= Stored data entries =
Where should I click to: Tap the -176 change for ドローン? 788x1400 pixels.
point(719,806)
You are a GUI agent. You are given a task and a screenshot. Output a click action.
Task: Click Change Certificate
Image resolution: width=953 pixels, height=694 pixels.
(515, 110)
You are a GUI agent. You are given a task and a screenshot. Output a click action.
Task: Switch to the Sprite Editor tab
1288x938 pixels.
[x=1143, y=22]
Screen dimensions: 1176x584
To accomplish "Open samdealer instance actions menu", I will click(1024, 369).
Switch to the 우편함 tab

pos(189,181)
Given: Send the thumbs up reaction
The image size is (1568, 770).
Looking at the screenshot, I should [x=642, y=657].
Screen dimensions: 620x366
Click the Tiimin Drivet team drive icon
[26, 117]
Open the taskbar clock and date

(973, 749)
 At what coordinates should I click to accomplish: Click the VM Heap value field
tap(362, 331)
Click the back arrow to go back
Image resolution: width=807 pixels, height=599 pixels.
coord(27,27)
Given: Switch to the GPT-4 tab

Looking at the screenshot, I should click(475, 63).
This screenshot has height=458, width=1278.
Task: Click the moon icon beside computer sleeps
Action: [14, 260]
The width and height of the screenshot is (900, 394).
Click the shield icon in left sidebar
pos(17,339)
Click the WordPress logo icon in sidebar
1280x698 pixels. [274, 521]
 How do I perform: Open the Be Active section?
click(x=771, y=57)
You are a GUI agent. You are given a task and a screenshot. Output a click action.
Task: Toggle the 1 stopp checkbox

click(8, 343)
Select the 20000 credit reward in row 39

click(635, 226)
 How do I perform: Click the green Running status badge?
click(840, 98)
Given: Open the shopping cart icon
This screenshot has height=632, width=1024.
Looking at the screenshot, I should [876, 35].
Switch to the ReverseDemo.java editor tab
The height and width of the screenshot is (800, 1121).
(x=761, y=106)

= YOUR ASSIGNMENT =
Your reply must be a faithful copy of each entry above.

= TASK RESULT =
Where should I click to: Tap the -176 change for ドローン? 788x1400 pixels.
point(719,806)
You are a GUI agent. You are given a task and a screenshot. Output a click action.
Task: Click Change Certificate
Image resolution: width=953 pixels, height=694 pixels.
(515, 110)
You are a GUI agent. You are given a task and a screenshot. Output a click action.
Task: Switch to the Sprite Editor tab
1288x938 pixels.
[x=1143, y=22]
Screen dimensions: 1176x584
To accomplish "Open samdealer instance actions menu", I will click(1024, 369).
Switch to the 우편함 tab

pos(189,181)
Given: Send the thumbs up reaction
The image size is (1568, 770).
Looking at the screenshot, I should [x=642, y=657].
Screen dimensions: 620x366
Click the Tiimin Drivet team drive icon
[26, 117]
Open the taskbar clock and date

(973, 749)
 At what coordinates should I click to accomplish: Click the VM Heap value field
tap(362, 331)
Click the back arrow to go back
Image resolution: width=807 pixels, height=599 pixels.
coord(27,27)
Given: Switch to the GPT-4 tab

Looking at the screenshot, I should click(475, 63).
This screenshot has height=458, width=1278.
Task: Click the moon icon beside computer sleeps
Action: [14, 260]
The width and height of the screenshot is (900, 394).
Click the shield icon in left sidebar
pos(17,339)
Click the WordPress logo icon in sidebar
1280x698 pixels. [274, 521]
 How do I perform: Open the Be Active section?
click(x=771, y=57)
You are a GUI agent. You are given a task and a screenshot. Output a click action.
Task: Toggle the 1 stopp checkbox

click(8, 343)
Select the 20000 credit reward in row 39

click(635, 226)
 How do I perform: Click the green Running status badge?
click(840, 98)
Given: Open the shopping cart icon
This screenshot has height=632, width=1024.
Looking at the screenshot, I should [876, 35].
Switch to the ReverseDemo.java editor tab
The height and width of the screenshot is (800, 1121).
(x=761, y=106)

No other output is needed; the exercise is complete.